Auto-subtitles can save a lot of time in the video editing process, especially when you're turning longer content into bite-sized clips for social or internal use. It helps when the subtitles are editable right inside the tool, so you can clean them up without jumping between platforms. 

VEED offers this, and it’s something many teams use when repurposing content across different formats.

Step 7: Getting feedback from the team

Getting feedback on creatives is….unnecessarily hard. 

Too many stakeholder reviews, subjective opinions, and feedback in different documents, tools, and Slack chats can derail your timelines fast. 

More often than not, it’s not about the feedback itself, but the lack of a centralized place to collect and manage input across the team.

This especially shows up in B2B teams where different departments weigh in on a single video:

  • Marketing wants the hook snappier.
  • Sales wants the CTA moved up.
  • Product wants to re-record a section because the UI is outdated.

You end up exporting five versions just to figure out what “almost there” really means.

Here’s how to streamline feedback and keep things moving post-production:

  • Use timestamped feedback tools: Avoid vague messages like “somewhere around 1:30.” Tools like VEED let you send a review link where anyone (yes, even the less tech-savvy folks) can leave direct, time-based comments, no login required.
  • Guide the feedback: Don’t just send a video and ask “thoughts?” Instead, ask specific questions like “Is the opening hook strong enough?” or “Does the product walkthrough feel clear by 0:45?”
  • Set deadlines: Be explicit about review windows. “Please drop your comments by EOD Thursday” is way better than chasing approvals for a week.
  • Avoid design-by-committee: Designate a final decision-maker, especially for branded or public-facing content. That way, feedback doesn’t loop endlessly.

A structured review process isn’t just about speed, it’s about sanity. When everyone knows where to look, how to give feedback, and what’s expected of them, you can actually finalize videos before the deadline (imagine that).

Best practices and bonus tips to streamline your editing process

Planning ahead with clear video briefs/storyboards.

When a video project kicks off with a vague Slack message like “We need something quick for LinkedIn,” that’s your red flag. Without a clear brief, timelines get fuzzy, roles get blurred, and you’ll end up guessing what people actually want.

Instead, align upfront. A one-pager video brief covering the goal, audience, tone, format, and key talking points gives everyone a shared starting point. 

If you're working on a product demo, that might mean deciding: is this a technical walkthrough or a sales-friendly teaser? Even a rough storyboard helps stakeholders visualize the flow, reducing vague feedback later.

Clear briefs also cut down on approval rounds because when everyone agrees on the direction from the start, there are fewer surprises at the end.

OBJECTIVES
(1) In the video editing excerpt, duplicate everything from "Planning ahead with" down to "people actually want.".
(2) Summarize the video editing excerpt in two sentences.

(Dataset entries)
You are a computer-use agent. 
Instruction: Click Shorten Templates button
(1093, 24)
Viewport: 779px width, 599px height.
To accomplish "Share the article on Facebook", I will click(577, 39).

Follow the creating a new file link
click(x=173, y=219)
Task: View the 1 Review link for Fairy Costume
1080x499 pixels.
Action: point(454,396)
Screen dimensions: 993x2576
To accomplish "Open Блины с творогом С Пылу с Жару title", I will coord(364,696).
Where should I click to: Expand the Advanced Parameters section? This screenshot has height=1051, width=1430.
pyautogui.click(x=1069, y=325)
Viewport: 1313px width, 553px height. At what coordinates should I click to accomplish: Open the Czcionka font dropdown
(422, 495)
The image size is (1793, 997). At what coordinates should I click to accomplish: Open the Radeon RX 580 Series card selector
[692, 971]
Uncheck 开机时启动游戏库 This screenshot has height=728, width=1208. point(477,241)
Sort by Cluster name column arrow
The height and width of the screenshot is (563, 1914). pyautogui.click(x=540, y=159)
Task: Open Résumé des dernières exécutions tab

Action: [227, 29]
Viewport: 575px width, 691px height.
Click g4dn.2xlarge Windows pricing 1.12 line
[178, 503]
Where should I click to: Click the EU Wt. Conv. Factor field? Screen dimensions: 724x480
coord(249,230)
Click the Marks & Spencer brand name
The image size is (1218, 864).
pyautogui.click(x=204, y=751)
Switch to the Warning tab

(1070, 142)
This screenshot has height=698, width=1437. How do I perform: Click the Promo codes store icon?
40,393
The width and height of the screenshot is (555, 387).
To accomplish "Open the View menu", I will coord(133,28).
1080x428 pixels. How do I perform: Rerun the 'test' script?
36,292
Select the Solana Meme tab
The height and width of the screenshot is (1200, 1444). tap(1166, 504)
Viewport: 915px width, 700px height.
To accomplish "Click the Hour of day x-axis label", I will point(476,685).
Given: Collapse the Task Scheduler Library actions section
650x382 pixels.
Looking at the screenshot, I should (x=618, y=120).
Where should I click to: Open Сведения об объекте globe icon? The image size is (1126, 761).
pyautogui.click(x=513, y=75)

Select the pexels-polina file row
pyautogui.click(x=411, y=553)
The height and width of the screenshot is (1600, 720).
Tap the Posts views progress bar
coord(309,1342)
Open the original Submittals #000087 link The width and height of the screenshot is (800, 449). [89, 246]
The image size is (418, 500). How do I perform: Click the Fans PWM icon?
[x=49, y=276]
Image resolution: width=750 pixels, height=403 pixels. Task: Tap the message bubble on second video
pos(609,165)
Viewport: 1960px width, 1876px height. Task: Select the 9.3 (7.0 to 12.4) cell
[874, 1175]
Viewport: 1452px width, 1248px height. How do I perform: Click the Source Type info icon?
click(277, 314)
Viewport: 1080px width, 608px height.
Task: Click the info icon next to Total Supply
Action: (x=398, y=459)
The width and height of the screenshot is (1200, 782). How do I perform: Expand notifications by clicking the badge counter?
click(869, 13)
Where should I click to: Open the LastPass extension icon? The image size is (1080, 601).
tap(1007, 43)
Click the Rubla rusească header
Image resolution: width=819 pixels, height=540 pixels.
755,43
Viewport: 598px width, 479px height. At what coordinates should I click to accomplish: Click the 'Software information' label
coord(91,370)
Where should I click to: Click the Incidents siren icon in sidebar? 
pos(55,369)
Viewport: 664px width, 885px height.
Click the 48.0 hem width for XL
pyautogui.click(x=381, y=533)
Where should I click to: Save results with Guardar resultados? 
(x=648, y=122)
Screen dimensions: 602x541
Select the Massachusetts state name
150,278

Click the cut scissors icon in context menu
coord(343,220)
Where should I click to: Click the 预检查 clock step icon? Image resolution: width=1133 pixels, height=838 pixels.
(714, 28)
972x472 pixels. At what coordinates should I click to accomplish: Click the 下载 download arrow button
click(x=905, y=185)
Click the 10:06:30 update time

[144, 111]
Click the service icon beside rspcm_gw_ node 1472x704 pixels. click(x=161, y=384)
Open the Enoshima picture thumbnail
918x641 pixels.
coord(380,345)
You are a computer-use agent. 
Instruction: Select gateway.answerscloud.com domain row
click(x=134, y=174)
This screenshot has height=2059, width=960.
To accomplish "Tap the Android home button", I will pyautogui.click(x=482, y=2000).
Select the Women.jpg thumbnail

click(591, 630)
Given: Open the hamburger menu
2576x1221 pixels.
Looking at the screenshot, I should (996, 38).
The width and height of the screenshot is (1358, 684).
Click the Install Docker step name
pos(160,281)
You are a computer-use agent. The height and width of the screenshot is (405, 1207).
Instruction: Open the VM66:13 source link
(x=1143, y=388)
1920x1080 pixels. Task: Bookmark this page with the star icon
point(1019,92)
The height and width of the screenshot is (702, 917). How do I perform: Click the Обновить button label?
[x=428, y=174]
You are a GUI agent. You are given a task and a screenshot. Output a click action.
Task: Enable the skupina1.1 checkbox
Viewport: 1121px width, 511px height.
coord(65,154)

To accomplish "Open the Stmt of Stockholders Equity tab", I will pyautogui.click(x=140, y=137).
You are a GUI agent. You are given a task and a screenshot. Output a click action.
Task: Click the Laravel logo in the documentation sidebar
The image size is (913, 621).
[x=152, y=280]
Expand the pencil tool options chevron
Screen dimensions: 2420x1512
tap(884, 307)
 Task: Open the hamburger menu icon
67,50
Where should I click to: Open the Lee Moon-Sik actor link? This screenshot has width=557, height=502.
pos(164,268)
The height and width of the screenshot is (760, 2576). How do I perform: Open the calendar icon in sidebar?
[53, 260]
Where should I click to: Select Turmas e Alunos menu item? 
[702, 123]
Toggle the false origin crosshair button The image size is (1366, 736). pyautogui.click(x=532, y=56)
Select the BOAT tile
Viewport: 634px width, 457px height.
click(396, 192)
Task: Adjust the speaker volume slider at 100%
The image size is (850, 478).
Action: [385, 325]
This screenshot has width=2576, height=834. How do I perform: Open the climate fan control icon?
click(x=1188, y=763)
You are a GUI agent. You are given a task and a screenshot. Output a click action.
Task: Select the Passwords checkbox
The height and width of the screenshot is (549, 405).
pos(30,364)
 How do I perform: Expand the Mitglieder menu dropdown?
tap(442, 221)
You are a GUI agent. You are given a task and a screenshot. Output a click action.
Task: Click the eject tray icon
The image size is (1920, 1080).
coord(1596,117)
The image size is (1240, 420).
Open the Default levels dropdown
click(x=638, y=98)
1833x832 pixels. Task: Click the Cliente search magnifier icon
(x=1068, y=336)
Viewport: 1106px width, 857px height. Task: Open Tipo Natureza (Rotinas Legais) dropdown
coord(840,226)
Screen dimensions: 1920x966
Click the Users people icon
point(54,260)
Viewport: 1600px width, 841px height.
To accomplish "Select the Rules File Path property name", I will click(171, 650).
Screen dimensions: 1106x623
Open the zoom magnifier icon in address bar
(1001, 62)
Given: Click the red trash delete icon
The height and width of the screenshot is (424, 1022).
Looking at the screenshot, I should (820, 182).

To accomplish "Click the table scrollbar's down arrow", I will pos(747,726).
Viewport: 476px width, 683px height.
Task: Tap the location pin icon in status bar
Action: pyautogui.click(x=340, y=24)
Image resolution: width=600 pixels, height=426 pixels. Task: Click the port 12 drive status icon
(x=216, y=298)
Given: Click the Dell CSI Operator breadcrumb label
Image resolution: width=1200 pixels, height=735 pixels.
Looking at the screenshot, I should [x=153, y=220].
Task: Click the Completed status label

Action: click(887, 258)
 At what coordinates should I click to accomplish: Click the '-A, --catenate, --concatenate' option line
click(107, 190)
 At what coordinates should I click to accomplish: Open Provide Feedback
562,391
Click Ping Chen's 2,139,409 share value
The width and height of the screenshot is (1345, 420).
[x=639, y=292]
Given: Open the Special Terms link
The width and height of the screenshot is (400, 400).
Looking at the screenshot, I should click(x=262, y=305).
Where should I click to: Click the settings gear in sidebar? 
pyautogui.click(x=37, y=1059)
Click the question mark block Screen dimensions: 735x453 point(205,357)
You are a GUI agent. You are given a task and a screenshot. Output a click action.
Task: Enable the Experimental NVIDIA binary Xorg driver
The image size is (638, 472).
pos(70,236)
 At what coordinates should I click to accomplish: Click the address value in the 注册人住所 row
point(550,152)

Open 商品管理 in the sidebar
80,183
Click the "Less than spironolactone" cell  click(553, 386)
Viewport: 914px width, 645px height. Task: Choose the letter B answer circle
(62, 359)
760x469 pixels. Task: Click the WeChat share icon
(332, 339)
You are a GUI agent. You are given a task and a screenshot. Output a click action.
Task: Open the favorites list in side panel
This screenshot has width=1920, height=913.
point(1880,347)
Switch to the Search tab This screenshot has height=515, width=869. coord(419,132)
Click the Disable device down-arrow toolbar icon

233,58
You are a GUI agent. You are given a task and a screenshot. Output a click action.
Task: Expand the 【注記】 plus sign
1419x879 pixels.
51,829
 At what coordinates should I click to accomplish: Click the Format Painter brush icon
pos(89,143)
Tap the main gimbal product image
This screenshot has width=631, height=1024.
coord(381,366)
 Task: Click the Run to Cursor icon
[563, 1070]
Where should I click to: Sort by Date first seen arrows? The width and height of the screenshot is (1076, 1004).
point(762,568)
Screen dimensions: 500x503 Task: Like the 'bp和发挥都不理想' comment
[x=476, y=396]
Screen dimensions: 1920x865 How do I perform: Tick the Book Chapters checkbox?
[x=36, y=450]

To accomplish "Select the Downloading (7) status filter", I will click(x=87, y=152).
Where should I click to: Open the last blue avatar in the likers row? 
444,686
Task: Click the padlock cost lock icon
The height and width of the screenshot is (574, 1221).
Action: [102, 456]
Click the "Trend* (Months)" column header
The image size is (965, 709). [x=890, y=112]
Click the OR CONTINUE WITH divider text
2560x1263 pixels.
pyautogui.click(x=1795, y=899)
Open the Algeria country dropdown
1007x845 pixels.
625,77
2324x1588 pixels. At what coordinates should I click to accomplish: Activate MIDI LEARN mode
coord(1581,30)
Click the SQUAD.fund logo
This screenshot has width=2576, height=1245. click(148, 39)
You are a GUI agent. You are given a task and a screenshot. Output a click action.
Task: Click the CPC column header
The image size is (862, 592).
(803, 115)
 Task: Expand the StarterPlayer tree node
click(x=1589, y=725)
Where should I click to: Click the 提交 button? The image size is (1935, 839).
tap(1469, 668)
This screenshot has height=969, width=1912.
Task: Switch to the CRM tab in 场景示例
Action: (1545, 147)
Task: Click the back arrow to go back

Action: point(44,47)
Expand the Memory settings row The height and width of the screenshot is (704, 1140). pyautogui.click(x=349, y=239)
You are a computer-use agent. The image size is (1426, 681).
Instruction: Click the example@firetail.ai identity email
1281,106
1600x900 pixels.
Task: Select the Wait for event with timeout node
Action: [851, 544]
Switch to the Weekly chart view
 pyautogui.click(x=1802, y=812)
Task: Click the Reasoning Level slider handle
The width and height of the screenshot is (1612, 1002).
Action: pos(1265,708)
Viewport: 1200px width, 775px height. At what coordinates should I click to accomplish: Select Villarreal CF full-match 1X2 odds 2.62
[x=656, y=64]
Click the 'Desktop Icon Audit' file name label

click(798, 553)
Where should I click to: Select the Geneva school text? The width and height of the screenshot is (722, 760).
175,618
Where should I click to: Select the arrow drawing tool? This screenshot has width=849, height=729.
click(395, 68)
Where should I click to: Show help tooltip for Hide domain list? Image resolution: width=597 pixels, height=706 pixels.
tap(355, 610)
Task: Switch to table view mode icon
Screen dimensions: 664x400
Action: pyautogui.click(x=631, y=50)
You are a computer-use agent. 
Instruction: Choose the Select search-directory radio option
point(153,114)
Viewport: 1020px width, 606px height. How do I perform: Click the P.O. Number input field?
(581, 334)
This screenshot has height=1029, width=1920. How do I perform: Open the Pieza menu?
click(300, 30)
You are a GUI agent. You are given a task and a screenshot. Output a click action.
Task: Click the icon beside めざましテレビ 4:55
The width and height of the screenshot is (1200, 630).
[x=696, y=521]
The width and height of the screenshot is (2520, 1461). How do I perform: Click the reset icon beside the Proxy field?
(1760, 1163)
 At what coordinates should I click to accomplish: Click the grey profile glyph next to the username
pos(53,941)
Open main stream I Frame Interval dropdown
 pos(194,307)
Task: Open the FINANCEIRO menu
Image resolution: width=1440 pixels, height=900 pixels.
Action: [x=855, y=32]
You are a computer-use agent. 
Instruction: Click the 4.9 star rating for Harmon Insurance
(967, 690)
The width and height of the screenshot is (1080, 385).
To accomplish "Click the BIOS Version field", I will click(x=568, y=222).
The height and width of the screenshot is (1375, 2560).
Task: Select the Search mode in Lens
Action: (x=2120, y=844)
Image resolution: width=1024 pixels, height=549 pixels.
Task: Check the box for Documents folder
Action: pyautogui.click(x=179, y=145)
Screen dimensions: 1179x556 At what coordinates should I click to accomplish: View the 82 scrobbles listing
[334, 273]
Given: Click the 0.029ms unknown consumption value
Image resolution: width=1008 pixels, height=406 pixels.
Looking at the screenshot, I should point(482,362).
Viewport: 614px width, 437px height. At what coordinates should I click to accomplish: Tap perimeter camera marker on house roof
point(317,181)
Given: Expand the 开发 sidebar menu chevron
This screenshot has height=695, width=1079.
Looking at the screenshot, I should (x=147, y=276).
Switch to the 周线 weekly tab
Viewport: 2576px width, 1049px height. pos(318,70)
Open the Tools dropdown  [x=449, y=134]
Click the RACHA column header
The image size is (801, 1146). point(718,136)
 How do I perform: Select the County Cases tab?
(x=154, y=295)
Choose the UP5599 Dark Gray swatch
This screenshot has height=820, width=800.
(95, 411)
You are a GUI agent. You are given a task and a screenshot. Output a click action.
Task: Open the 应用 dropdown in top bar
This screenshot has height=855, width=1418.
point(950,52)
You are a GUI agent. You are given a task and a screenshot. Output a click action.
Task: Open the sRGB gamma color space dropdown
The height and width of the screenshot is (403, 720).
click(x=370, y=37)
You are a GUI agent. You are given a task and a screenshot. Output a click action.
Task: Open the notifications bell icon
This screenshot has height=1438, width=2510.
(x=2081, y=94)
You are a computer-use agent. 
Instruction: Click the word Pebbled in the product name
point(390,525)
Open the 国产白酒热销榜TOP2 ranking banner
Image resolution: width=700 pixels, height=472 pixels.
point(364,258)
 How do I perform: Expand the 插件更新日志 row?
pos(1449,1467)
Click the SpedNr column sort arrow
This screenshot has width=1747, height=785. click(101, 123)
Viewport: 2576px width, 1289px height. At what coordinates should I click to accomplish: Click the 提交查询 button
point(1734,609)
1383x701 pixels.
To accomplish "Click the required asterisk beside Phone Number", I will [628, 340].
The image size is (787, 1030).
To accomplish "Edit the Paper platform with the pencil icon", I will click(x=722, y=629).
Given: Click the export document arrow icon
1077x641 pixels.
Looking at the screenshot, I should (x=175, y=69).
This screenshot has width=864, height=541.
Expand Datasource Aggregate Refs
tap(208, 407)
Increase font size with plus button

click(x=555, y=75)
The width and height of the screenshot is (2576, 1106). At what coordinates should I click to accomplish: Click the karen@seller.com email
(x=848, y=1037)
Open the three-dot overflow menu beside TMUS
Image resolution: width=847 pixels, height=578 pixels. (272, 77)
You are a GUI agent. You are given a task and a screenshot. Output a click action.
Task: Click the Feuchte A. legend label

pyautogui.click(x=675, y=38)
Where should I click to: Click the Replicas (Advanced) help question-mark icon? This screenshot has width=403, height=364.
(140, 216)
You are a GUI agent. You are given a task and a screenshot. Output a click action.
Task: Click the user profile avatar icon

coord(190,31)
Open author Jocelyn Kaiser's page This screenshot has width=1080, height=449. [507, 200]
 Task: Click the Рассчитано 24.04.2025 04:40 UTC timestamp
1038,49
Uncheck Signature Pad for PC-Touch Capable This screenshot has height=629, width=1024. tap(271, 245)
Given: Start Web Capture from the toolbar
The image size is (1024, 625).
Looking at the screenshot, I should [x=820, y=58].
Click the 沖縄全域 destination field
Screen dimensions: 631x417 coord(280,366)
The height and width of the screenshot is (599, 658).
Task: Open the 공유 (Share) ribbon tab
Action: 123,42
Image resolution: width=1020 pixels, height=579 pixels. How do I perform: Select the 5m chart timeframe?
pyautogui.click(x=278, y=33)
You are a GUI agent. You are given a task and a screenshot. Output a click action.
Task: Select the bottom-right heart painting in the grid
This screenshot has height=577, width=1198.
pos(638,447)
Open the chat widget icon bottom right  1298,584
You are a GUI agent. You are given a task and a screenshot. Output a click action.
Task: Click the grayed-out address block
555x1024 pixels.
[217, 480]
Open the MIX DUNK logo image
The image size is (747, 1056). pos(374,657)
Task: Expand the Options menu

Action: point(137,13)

ANSWERS TO EACH TASK
(1)
Planning ahead with clear video briefs/storyboards.

When a video project kicks off with a vague Slack message like “We need something quick for LinkedIn,” that’s your red flag. Without a clear brief, timelines get fuzzy, roles get blurred, and you’ll end up guessing what people actually want.

(2) Team feedback on videos often stalls because input is scattered with no centralized place to collect it, so the text recommends timestamped feedback tools, specific review questions, explicit deadlines, and a designated final decision-maker. It also advises starting each project with a clear one-page brief or rough storyboard, which aligns everyone on direction and cuts down on approval rounds.